• [Exercise instructions]:
For this task, output exactly the lines of the material below starting at the line with "Task: Click Makro aufzeichnen button" and ending at the line with "Task: Click the"; pictures are to be excluded.

══ Records for the exercise ══

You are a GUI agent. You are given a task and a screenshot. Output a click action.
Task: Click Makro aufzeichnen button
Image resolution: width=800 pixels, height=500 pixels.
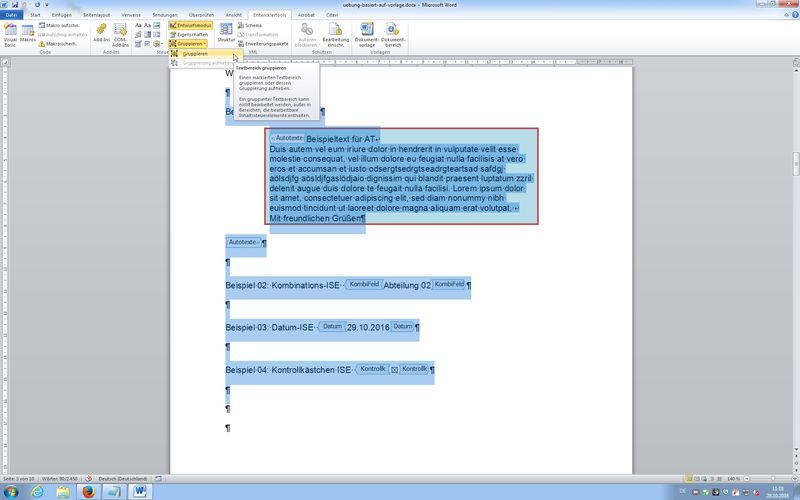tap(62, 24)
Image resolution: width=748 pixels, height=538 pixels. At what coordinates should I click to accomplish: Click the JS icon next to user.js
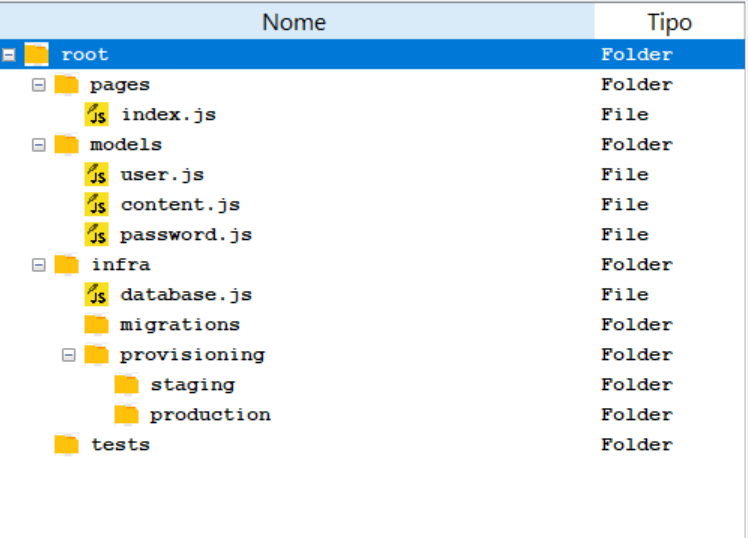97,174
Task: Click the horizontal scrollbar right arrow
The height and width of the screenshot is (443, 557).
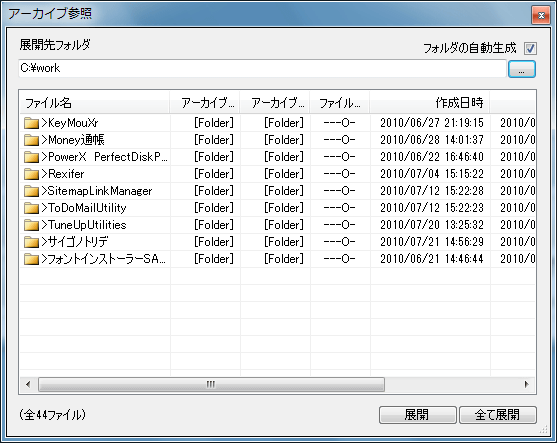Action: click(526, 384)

═══
══ Records for the exercise ══

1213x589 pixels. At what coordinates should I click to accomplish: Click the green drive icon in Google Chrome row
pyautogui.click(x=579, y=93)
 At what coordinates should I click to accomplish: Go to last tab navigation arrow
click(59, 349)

═══

• [Response box]:
Task: Click Makro aufzeichnen button
Image resolution: width=800 pixels, height=500 pixels.
tap(62, 24)
Image resolution: width=748 pixels, height=538 pixels. At what coordinates should I click to accomplish: Click the JS icon next to user.js
97,174
Task: Click the horizontal scrollbar right arrow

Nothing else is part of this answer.